Your assignment: Go through the material under this sentence. Return every line holding "agent".

Excerpted data:
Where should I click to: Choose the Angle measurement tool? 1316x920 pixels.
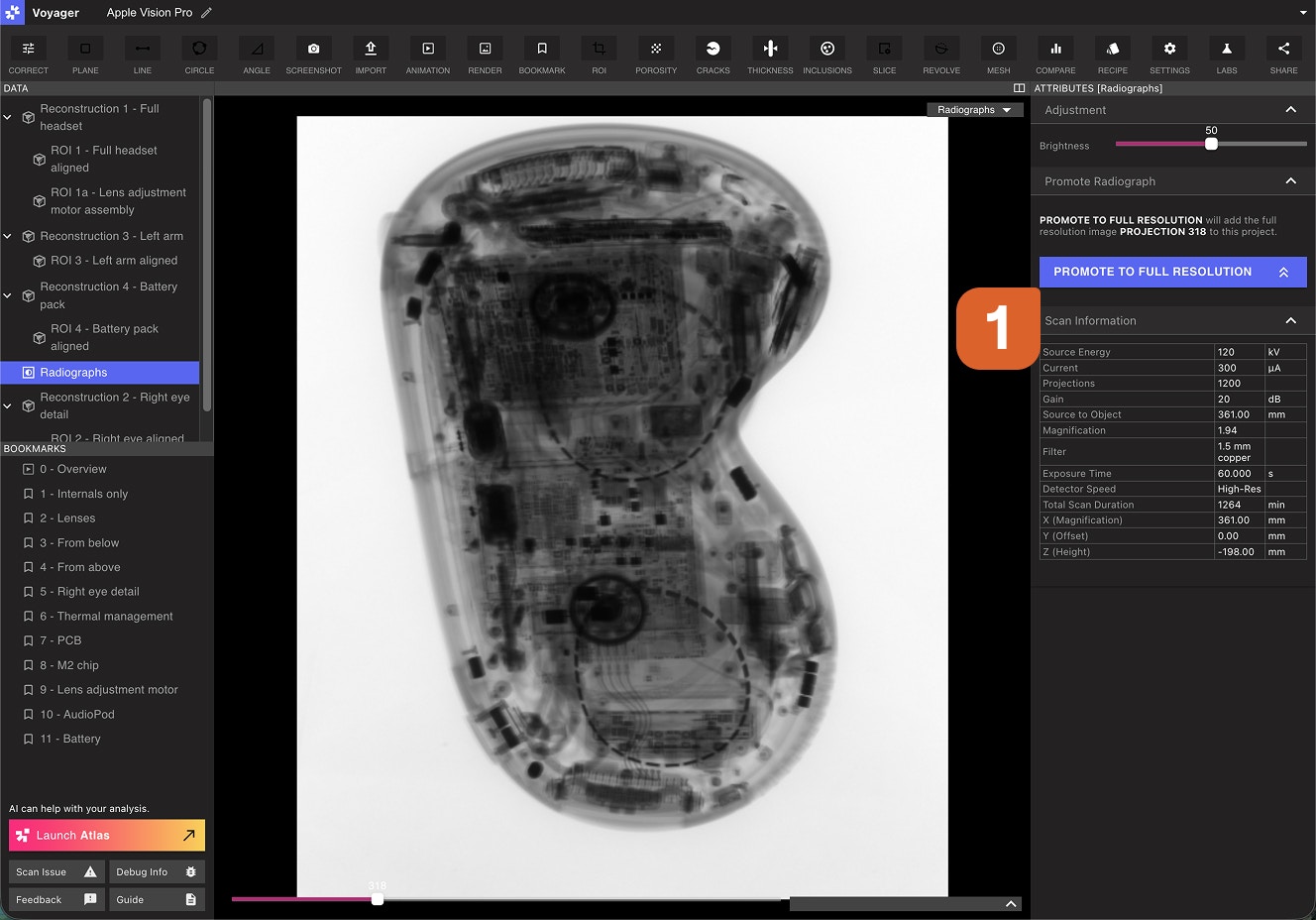click(x=257, y=50)
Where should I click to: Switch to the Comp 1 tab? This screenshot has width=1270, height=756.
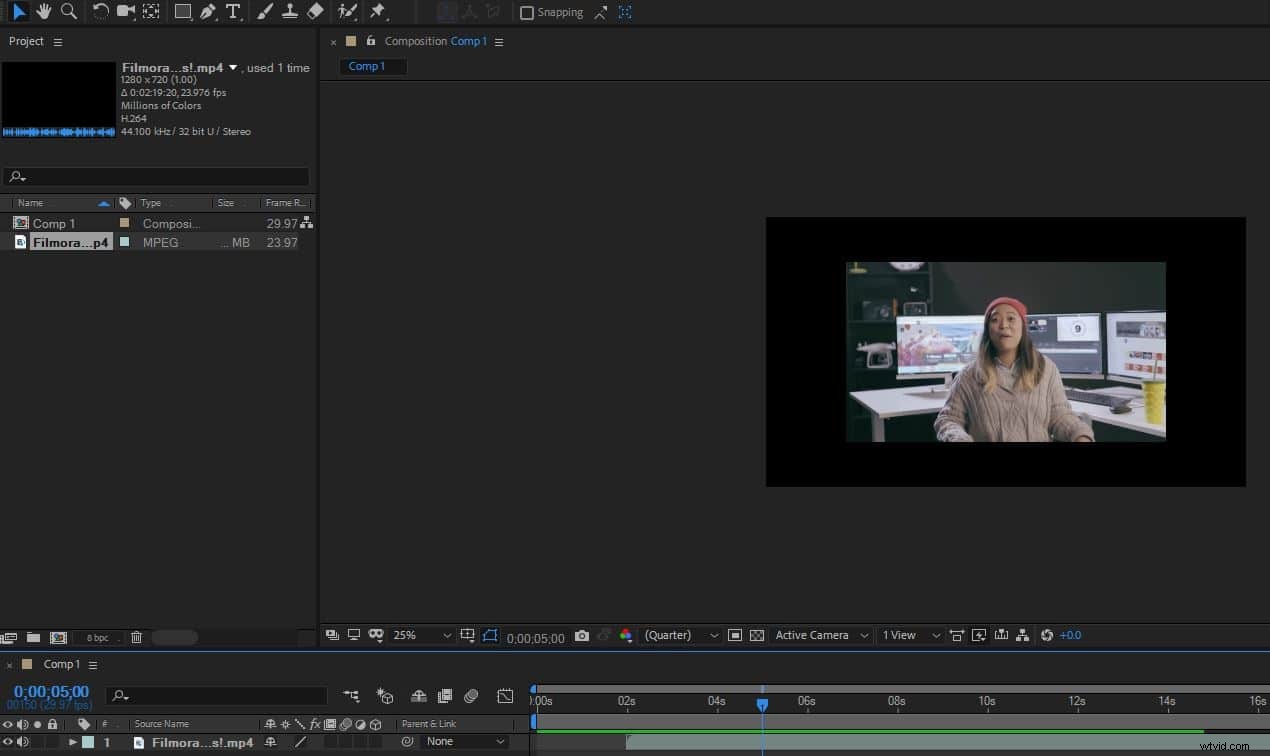click(x=372, y=66)
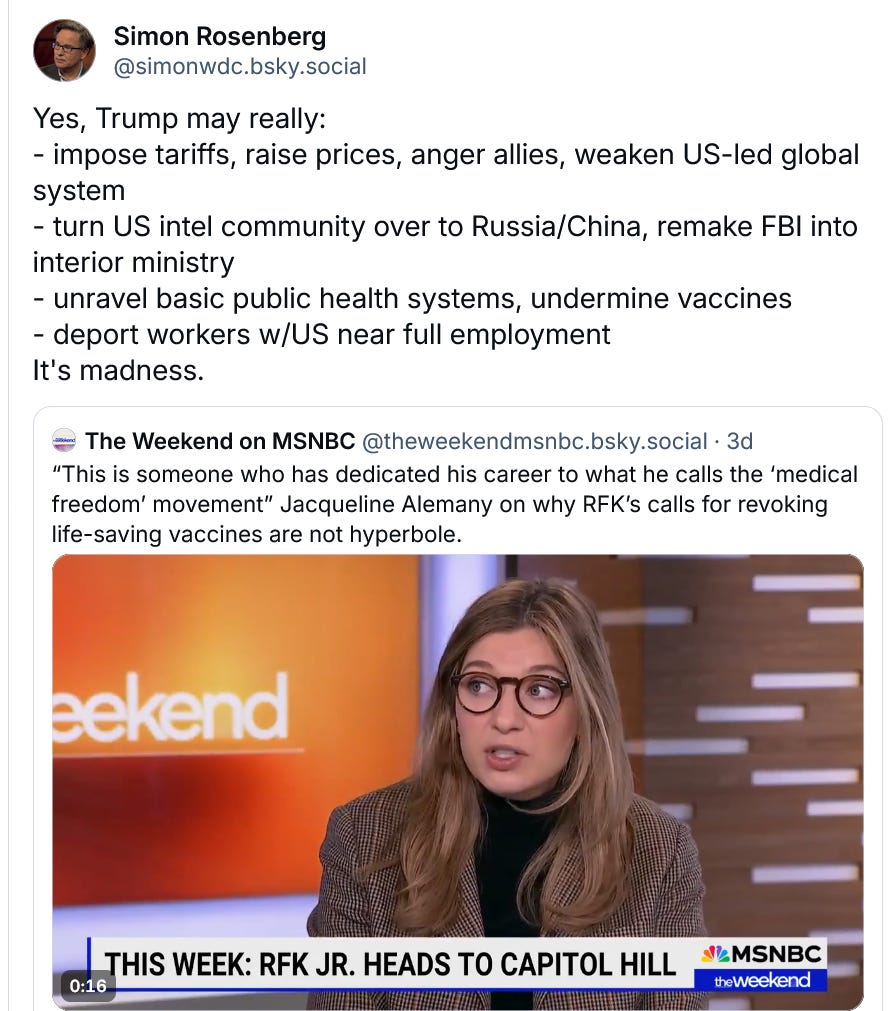Click the "Yes, Trump may really:" opening line
The image size is (889, 1011).
click(x=179, y=118)
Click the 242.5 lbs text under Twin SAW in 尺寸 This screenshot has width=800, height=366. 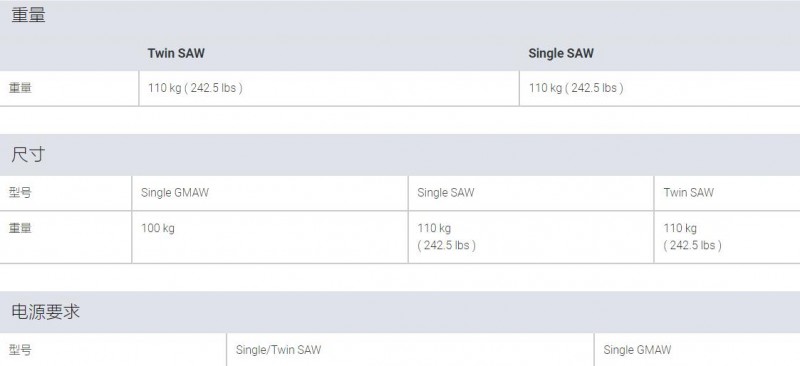(693, 246)
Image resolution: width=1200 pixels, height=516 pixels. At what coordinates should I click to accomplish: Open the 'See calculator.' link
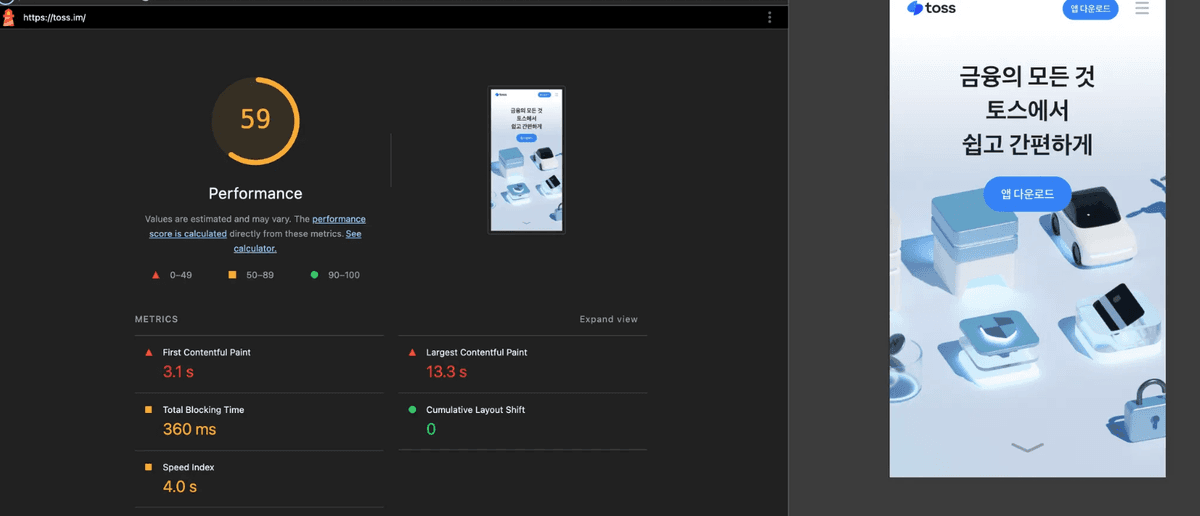click(255, 248)
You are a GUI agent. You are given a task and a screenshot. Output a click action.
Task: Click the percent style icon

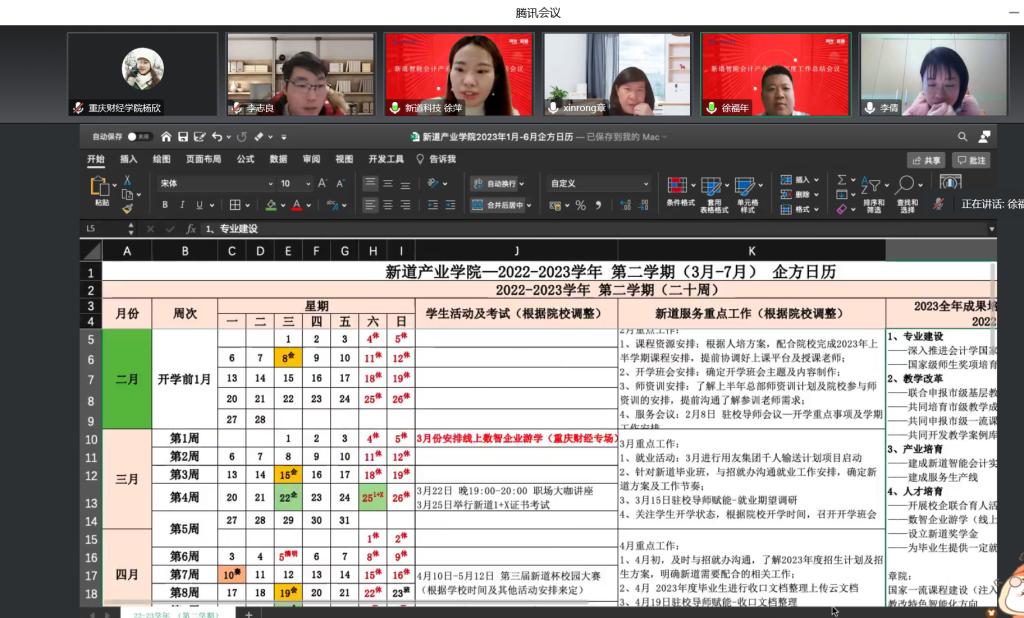pyautogui.click(x=580, y=205)
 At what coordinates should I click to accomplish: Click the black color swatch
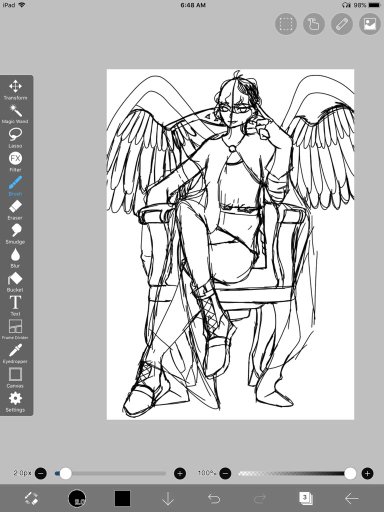point(122,498)
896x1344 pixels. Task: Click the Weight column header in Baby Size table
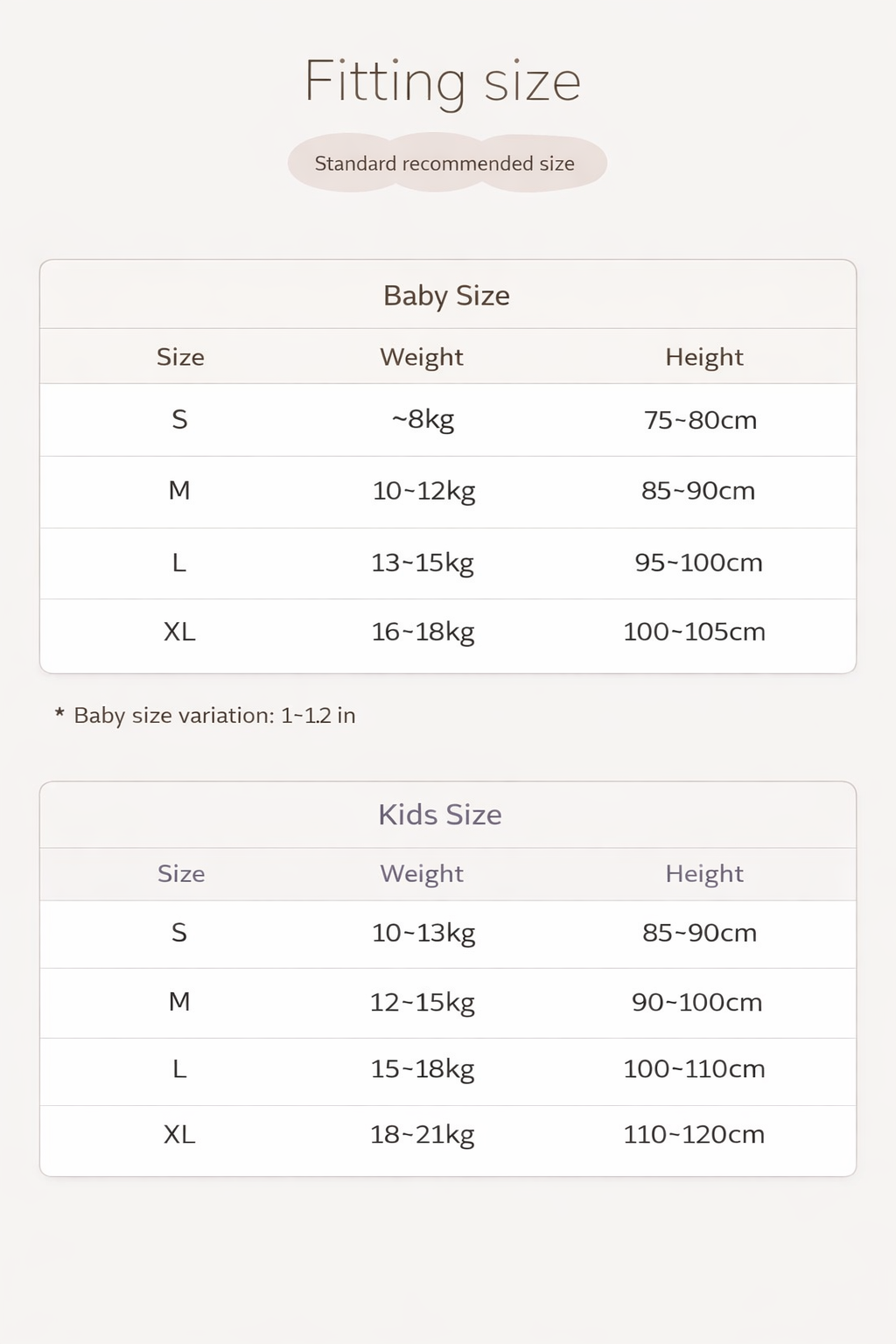pyautogui.click(x=422, y=357)
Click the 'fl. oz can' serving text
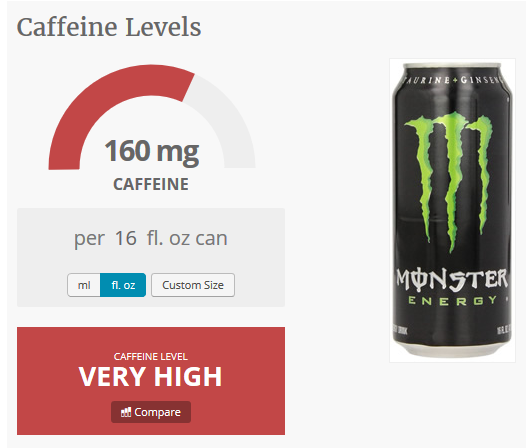This screenshot has height=448, width=526. coord(187,238)
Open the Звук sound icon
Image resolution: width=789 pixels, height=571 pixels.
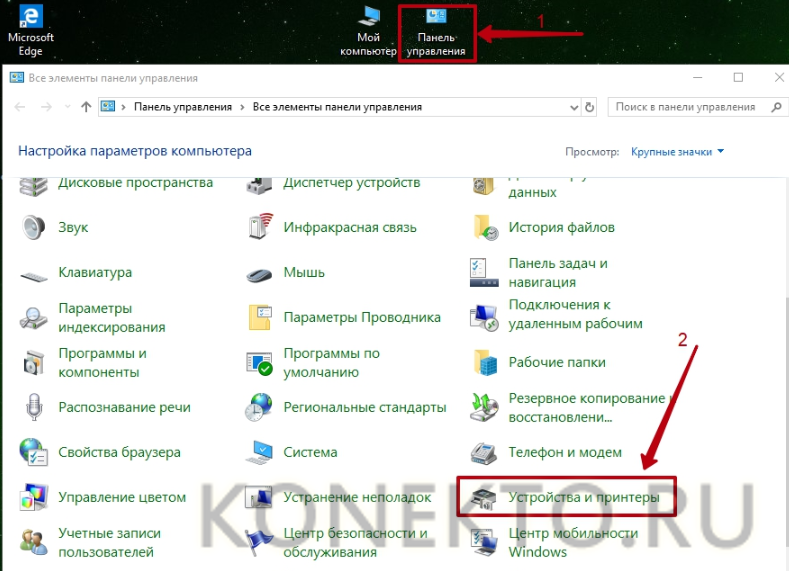(x=33, y=227)
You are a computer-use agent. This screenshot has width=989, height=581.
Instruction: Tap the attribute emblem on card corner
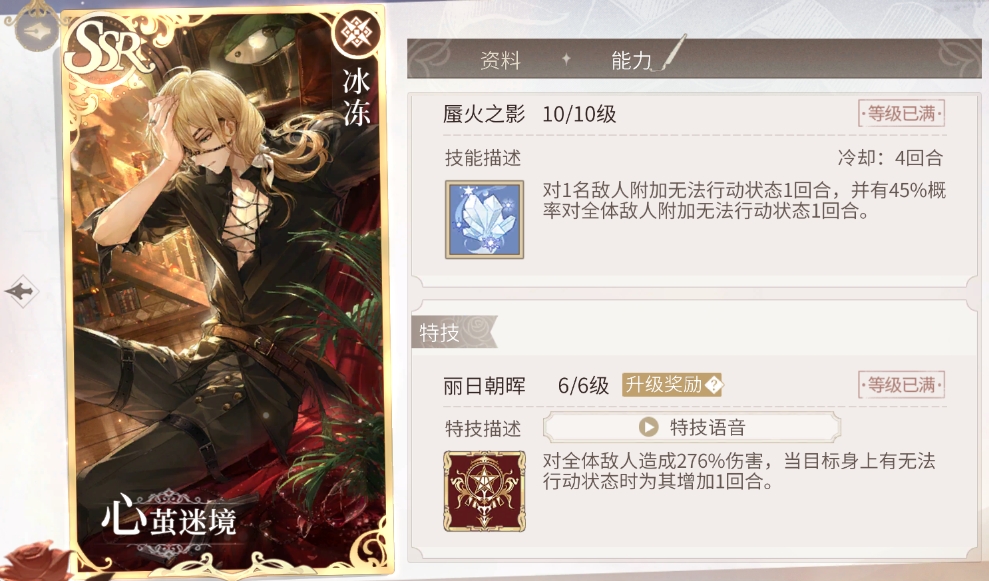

Answer section:
You are a GUI agent. You are given a task and a screenshot. Output a click action.
You are a computer-use agent. This screenshot has width=989, height=581.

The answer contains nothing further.